A young man sits down at my COVID-19 immunization station at Maine Medical Center and stares resolutely ahead, focusing on the far wall. He looks nervous. I make sure the needle and syringe are outside his field of vision. That should help. I pick up a Band-Aid from my box of supplies. It is a Band-Aid large enough to cover a shark wound, and I wave it in front of his nose. “This is what we’ll use after the shot. You need to keep it on for one year.” He cracks a smile. I deliver the shot. A moment later he gives me the thumbs up sign and literally skips down the hallway. 

I am a volunteer COVID-19 vaccinator, overjoyed that after more than 335,000 deaths in the United States and 1.7 million deaths worldwide, two vaccines, one from Pfizer, the other from Moderna Pharmaceuticals, have been approved by the Food and Drug Administration to prevent COVID-19 infection. Legitimate questions remain regarding the safety and effectiveness of the vaccines, but let’s put these important issues into perspective and celebrate a remarkable achievement: After only 11 months since the first patient was sickened with COVID-19 in the United States, there is hope that the worst of the pandemic will soon recede.  

How unusual is it to have a vaccine developed and approved by the FDA in less than a year? In the case of HIV, in 1985, when I was an internal medicine resident rotating through the department of Rheumatology and Clinical Immunology at Yale Medical Center, HIV-1 was universally fatal. Decades later, we have effective medications for suppressing the virus, but to date, no vaccine has been approved for general use (although several candidate vaccines are in clinical trials).  

Or take malaria.

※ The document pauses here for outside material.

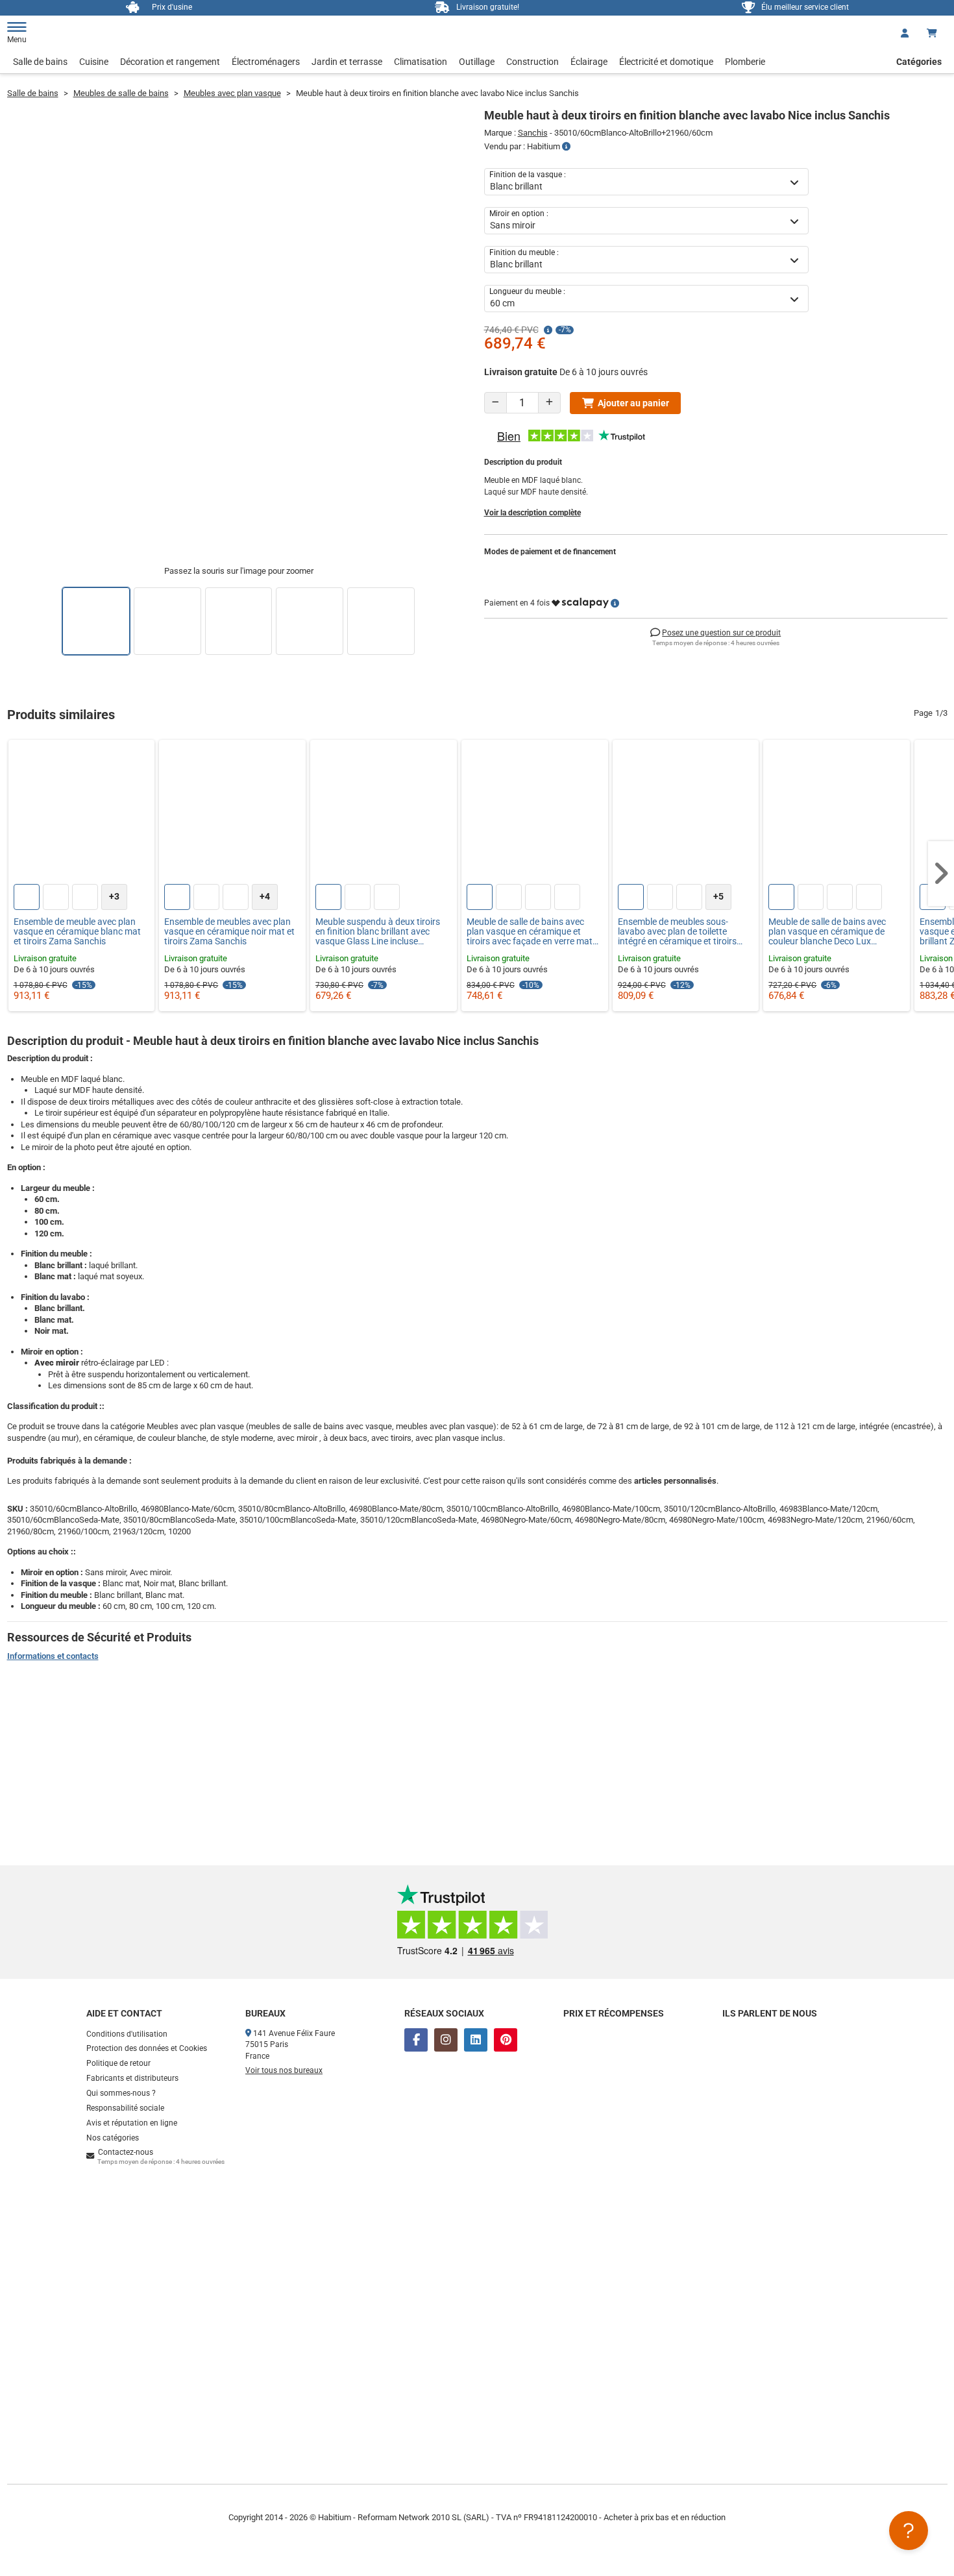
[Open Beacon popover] (908, 2530)
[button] (941, 873)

In 2019, there were 409,000 world-wide deaths due to malaria (two-thirds of them in children under the age of 6). A recently completed trial last year demonstrated that a new vaccine, Mosquirix, prevented approximately 4 in 10 predicted cases, but nowhere near adequate vaccine protection. It is a welcome beginning.        

Why has science struggled to develop vaccinations to prevent HIV-1 or malaria? There is no simple answer. There may be some truth to the assertion that because malaria and HIV often infect the poor, or those at the margins of society, that vaccine funding has been insufficient. But this view dismisses the work of countless, talented scientists who spent their entire careers in vaccine research and failed to unravel the mystery of HIV-1 or malaria. With advances in new technologies, the genetic blueprint of the COVID-19 virus was determined in record time, and novel strategies developed to produce new vaccines.      

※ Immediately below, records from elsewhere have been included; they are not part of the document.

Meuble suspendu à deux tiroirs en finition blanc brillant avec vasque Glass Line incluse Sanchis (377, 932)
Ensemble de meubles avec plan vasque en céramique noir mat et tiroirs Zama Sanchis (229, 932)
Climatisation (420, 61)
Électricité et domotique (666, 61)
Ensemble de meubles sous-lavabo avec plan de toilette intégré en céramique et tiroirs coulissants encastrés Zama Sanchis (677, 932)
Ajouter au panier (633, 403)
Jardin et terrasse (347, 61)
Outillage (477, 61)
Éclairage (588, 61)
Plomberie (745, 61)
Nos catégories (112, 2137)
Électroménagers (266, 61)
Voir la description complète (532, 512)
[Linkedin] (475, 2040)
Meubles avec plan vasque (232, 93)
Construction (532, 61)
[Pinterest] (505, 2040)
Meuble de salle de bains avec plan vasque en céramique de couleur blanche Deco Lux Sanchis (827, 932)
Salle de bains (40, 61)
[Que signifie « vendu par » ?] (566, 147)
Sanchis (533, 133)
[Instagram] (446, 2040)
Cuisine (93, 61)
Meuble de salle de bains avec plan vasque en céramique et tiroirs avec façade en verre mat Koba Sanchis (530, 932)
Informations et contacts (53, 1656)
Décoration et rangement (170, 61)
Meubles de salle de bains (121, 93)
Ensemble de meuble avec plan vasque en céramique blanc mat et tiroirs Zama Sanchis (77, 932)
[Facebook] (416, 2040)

And what of risk? Are the vaccines safe? Most of us accept risk within reason. Each day, we make an effort to avoid unacceptable risk. We move indoors when a thunderstorm races across the sky. We check our clothes for ticks after a hike. If we have elevated blood pressure, we consider medications to lower the risk of stroke or heart attack. Even with the risk of side effects, the majority of us choose treatment over avoidance, action over inaction.  

In the studies leading up to approval by the FDA, the Pfizer and Moderna vaccines safety records were good, not perfect. Minor side-effects: local discomfort, muscle aching, and low-grade fevers were relatively common. By Christmas Eve, after more than a million Americans were immunized against COVID-19, reports of serious side effects have been extremely rare.   

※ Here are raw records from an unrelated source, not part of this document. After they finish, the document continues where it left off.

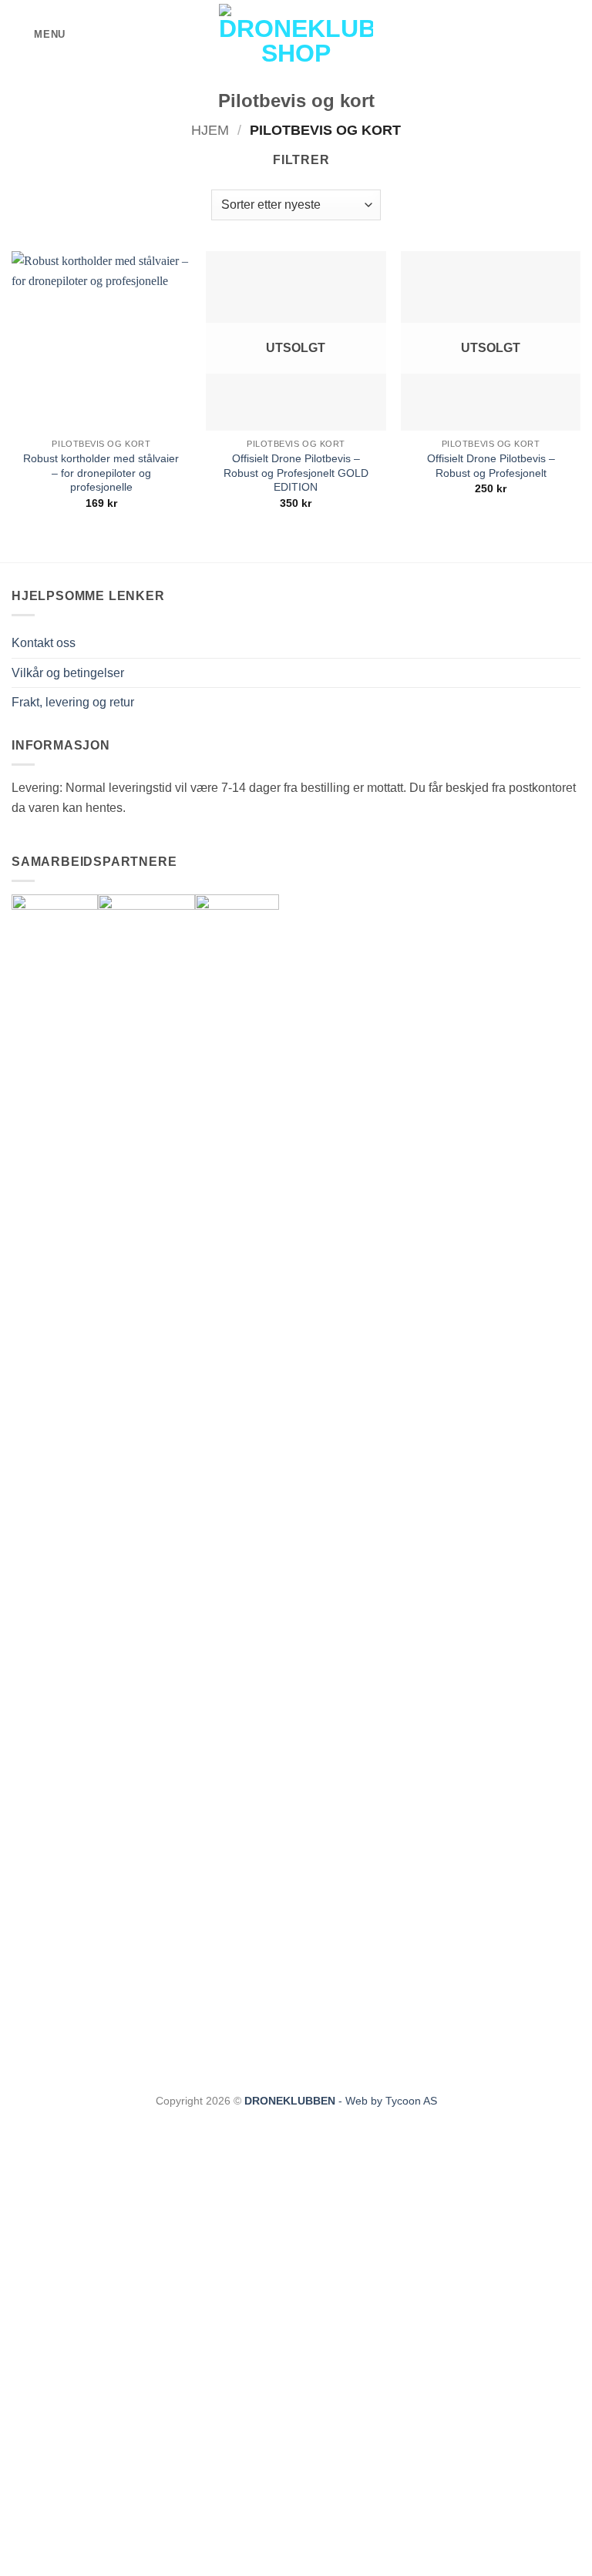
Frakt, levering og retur (73, 702)
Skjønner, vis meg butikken (296, 2568)
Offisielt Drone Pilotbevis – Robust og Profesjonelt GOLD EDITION (296, 472)
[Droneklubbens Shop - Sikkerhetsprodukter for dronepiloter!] (296, 34)
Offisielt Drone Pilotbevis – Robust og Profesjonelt (491, 465)
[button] (39, 34)
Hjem (210, 130)
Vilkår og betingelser (68, 672)
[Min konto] (546, 35)
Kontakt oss (44, 642)
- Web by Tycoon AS (387, 2101)
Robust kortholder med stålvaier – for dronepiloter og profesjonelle (101, 472)
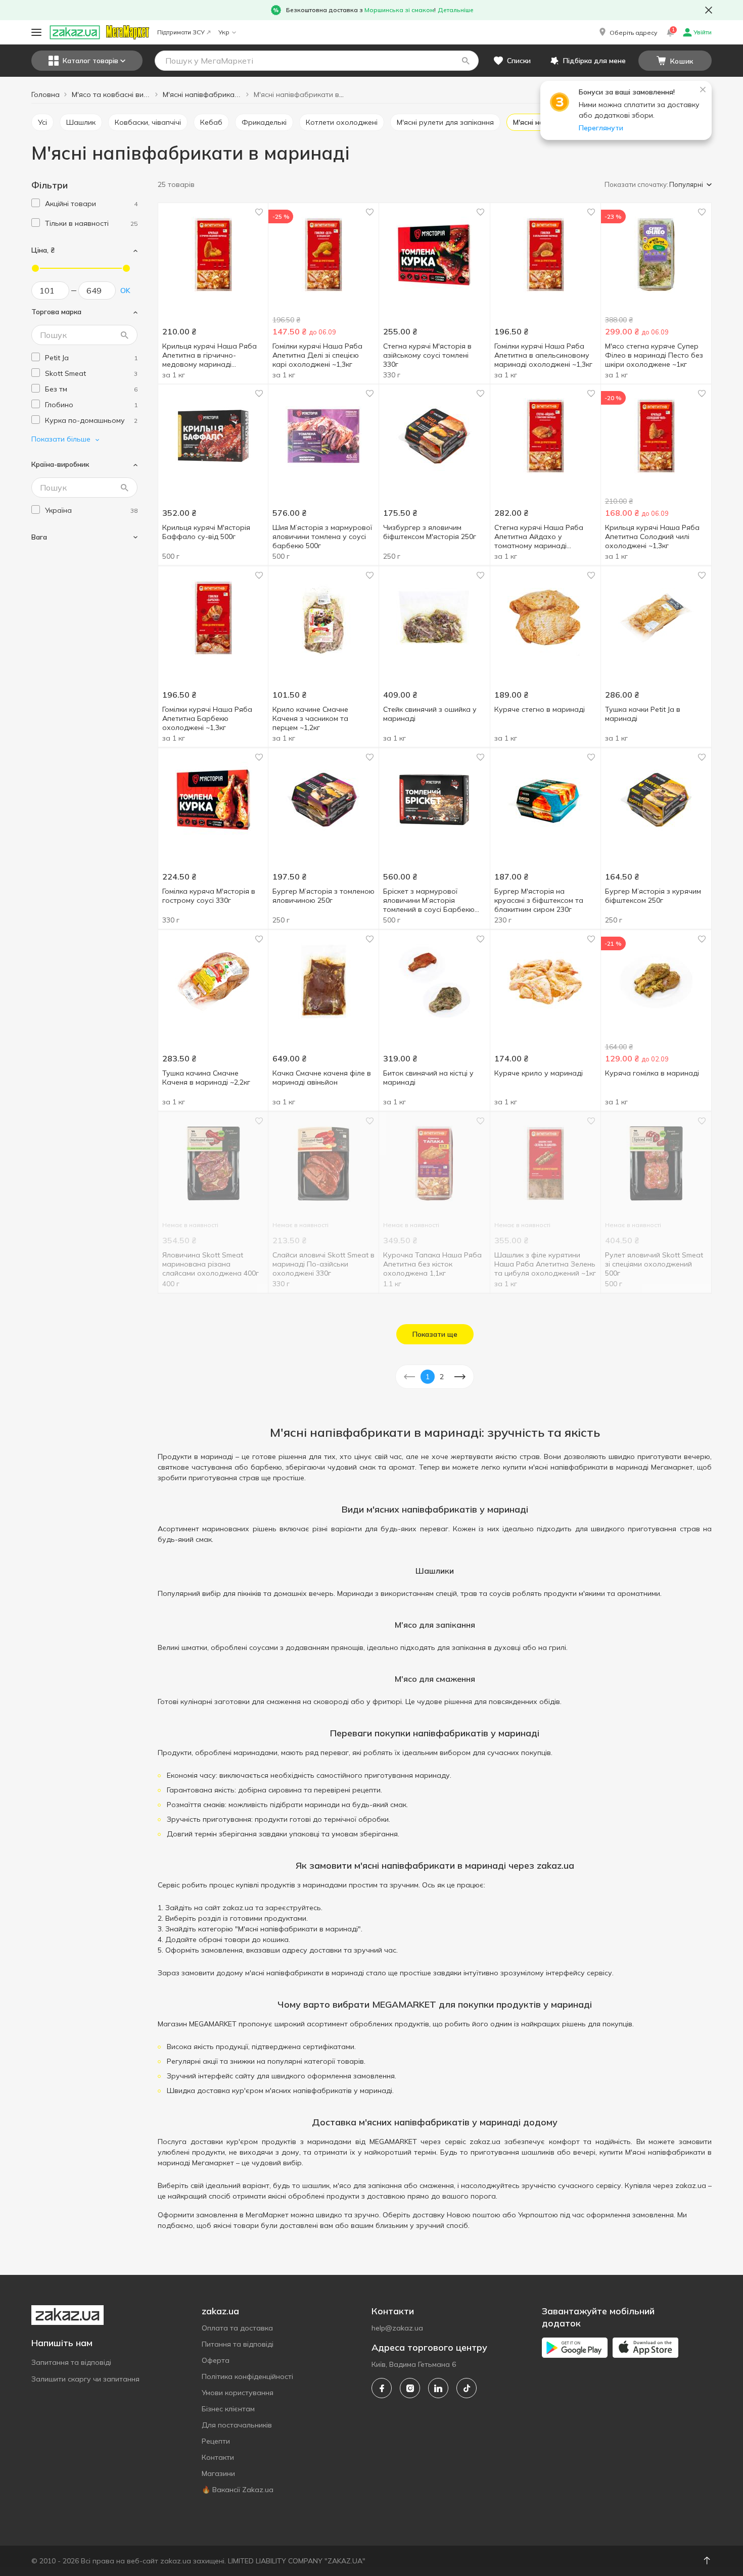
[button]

I think briefly about the challenges of malaria and HIV and the risk versus benefits of vaccination, as I draw up my next dose of vaccine. An older nurse sits down and rolls up her sleeve. A look of contentment spreads across her face. “It’s been eight months since I’ve been able to see my mother. She’s 94 and lives alone, and I’ve been terrified that I could be the person who infects her with the virus. I believe that the vaccine will let us get back to the business of hugging. My mother needs that; I know I do.”  

The line is long, but it’s moving along. It won’t be long before we can hug again.